The standard adult dose of GUANETHIDINE MONOSULFATE is: Initial: 10 mg orally once daily. Increase in increments of 10 mg at weekly intervals until adequate response. Usual maintenance: 25-50 mg once daily. Maximum: 100 mg daily.. The standard adult dose of ISMELIN is: Initiate at 10 mg orally twice daily; increase gradually by 10 mg increments every 1-2 weeks. Typical maintenance dose 25-50 mg twice daily; maximum 150 mg/day.. Dosing should always be individualized based on indication, renal and hepatic function, age, and other patient factors.
No direct drug-drug interaction has been formally documented between GUANETHIDINE MONOSULFATE and ISMELIN in current clinical databases. However, individual patient risk factors including other medications, organ function, and comorbidities should always be evaluated by a qualified healthcare provider.
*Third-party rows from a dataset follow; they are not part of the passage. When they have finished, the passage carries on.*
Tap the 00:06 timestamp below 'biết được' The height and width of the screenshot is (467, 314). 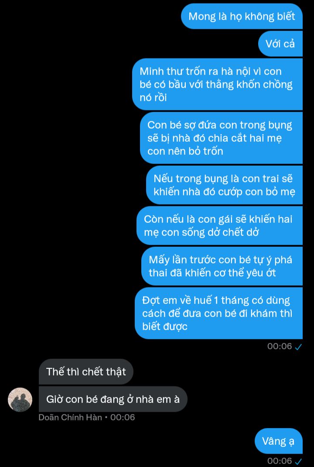(x=280, y=346)
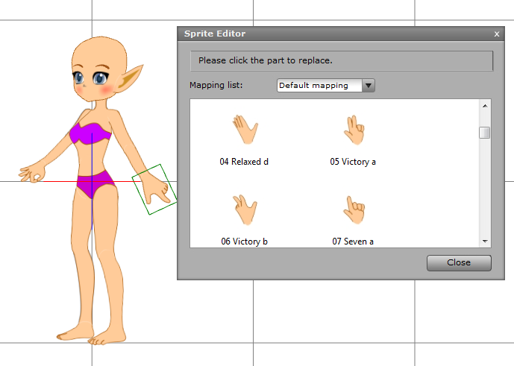
Task: Click the character's hand making OK gesture
Action: 34,174
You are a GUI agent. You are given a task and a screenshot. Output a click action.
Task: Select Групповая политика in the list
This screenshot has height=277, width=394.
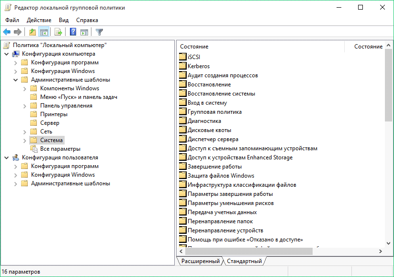[x=214, y=112]
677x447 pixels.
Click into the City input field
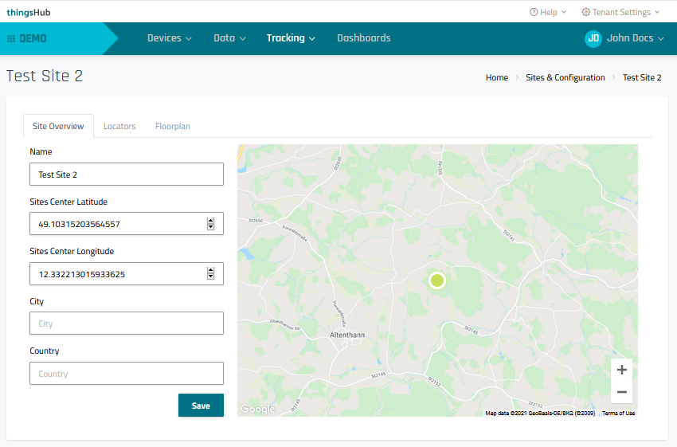(x=127, y=323)
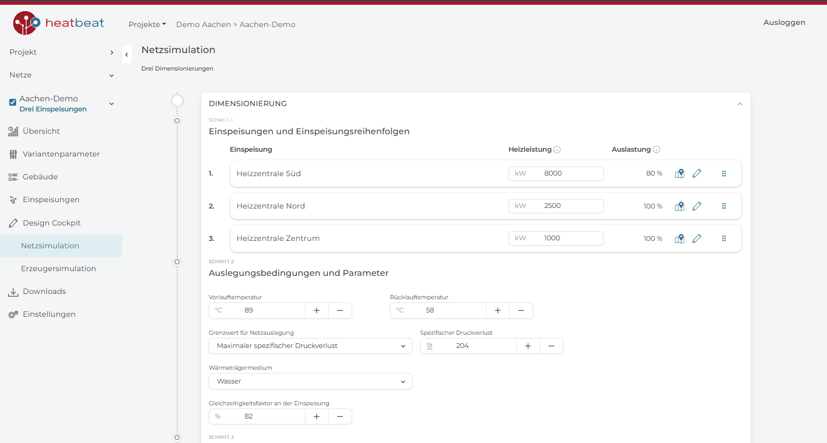
Task: Open Erzeugersimulation in the sidebar
Action: tap(58, 268)
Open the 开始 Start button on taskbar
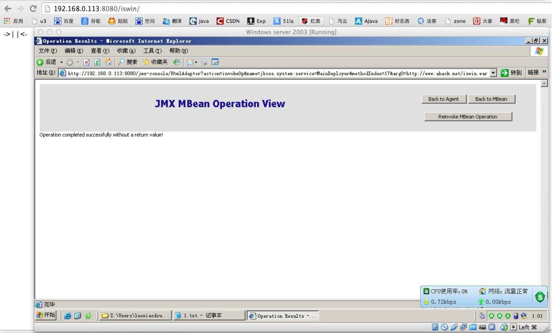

The maternal-fetal safety profiles differ. GUANETHIDINE MONOSULFATE is classified as Category C. Guanethidine is an adrenergic neuron blocking agent. Data on human pregnancy are limited. Animal studies have not shown teratogenicity. However, due to its pharmacological action, . ISMELIN is classified as Category C. Ismelin (guanethidine) is contraindicated in pregnancy, particularly in the first trimester due to potential teratogenic effects. Animal studies have shown fetal abnormalities, and. Always consult a maternal-fetal medicine specialist before taking either drug during pregnancy or lactation.